Cinsiyet açısından bakıldığında ise, kadınların erkeklere oranla daha şüpheci yaklaştığı görülmektedir. Kadınların % 72,8’i yakın zamanda AB üyesi olunacağına inanmadığını belirtirken, bu oran erkeklerde % 58,7’ye düşmektedir.

Eğitim düzeyi açısından bakıldığında da, üniversite mezunlarının konuya daha şüpheci yaklaştığı ve % 77,4 ile yakın zamanda AB üyesi olunacağına inanmadıklarını belirttikleri görülmektedir.

Katılımcılara AB üyesi olunacağına dair inancınız zaman içinde artıyor mu, azalıyor mu diye sorulduğunda ise, % 37,9 arttığını, % 62,1 ise azaldığını belirtmiştir.

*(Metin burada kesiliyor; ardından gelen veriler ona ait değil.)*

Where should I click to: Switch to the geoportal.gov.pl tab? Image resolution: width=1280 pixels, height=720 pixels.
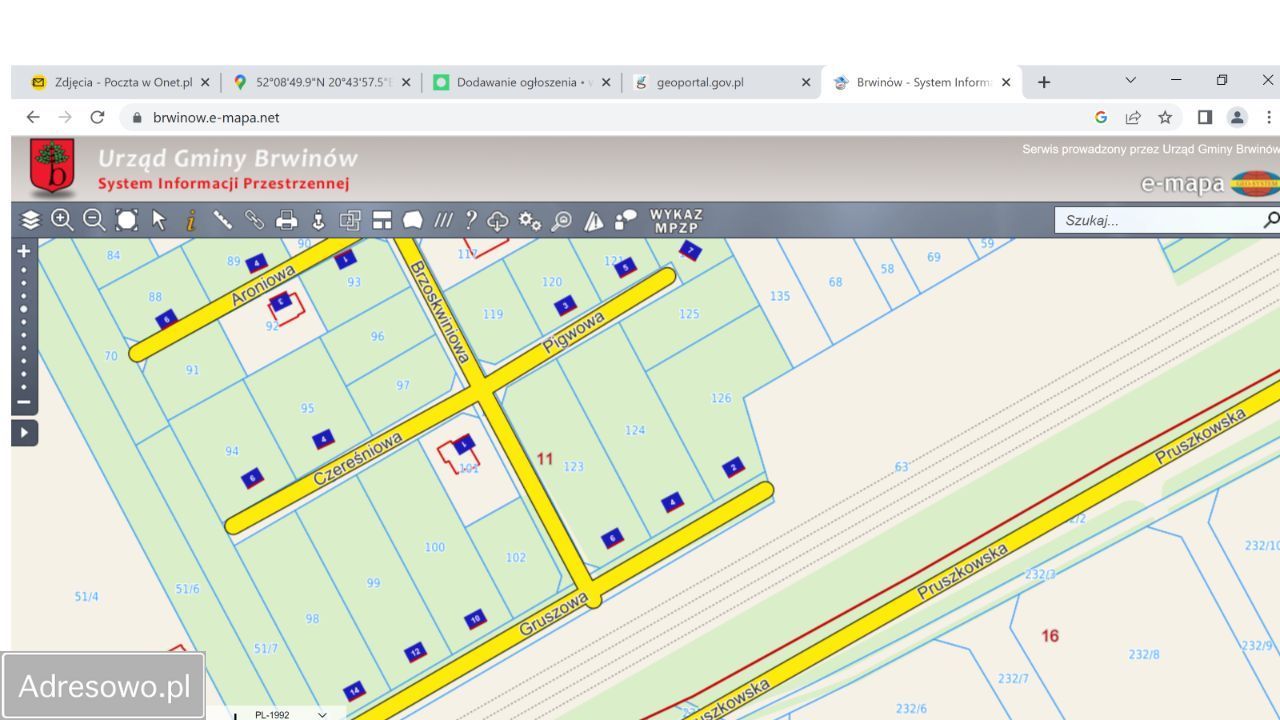tap(700, 82)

Bu sonuçlar, Türkiye’nin AB üyelik sürecinde yaşanan sorunların, sürecin durma noktasına gelmesinin, bazı AB üyesi devletlerin olumsuz yaklaşımlarının ve Türkiye’de AB reformlarının yavaşlamasının halkın genel olarak sürece duyduğu inancı azalttığını ortaya koymaktadır. Genel olarak üye olunacağına dair bir ümit kaybı ve hayal kırıklığı söz konusudur.

Katılımcılara, AB üyeliğini destekleme ve desteklememe nedenleri de sorulmuştur.

AB üyeliğine destek nedenleri arasında ilk üç sırada, % 48,3 ile refah ve ekonomik gelişmişlik düzeyinin artması, % 38,1 ile demokrasi ve insan haklarının gelişmesi ve % 34,5 ile Avrupa’da dolaşım, yerleşme ve eğitim imkanı olması yönündeki beklentiler gelmektedir. Eğitim ve kültür seviyesi ve ülkemizin dünyada saygınlığının artması gibi beklentiler ise daha gerilerde kalmaktadır.

Bu sonuçlar AB üyeliğine verilen desteğin büyük ölçüde yaşam kalitesini doğrudan etkileyen ve yeni olanakları gündeme getiren unsurlarla bağlantılı olduğunu ortaya koymaktadır.

Katılımcılara AB üyeliğini desteklememe nedenleri de sorulmuştur. Buna verilen cevaplar arasında ise % 25,2 ile üyeliğin kültür ve kimliğe zarar verme endişesi, % 24,6 ile AB’nin geleceği olmadığı yargısı ve % 23,5 ile AB’nin Türkiye’ye çifte standart uyguladığı algısı gelmektedir. AB üyeliğinin ulusal egemenlik ve bağımsızlığı zedeleyeceği algısı ise % 17,2 ile dördüncü sırada belirtilen seçenek olmuştur. Sonuçlar AB üyeliğini desteklemeyenlerin büyük ölçüde AB ile ilgili olumsuz bir imaja sahip olduklarını ve AB’nin Türkiye’ye yaklaşımına tepki duyduklarını ve kimlik ve kültür açısından özelliklerini koruma endişesi taşıdıklarını göstermektedir.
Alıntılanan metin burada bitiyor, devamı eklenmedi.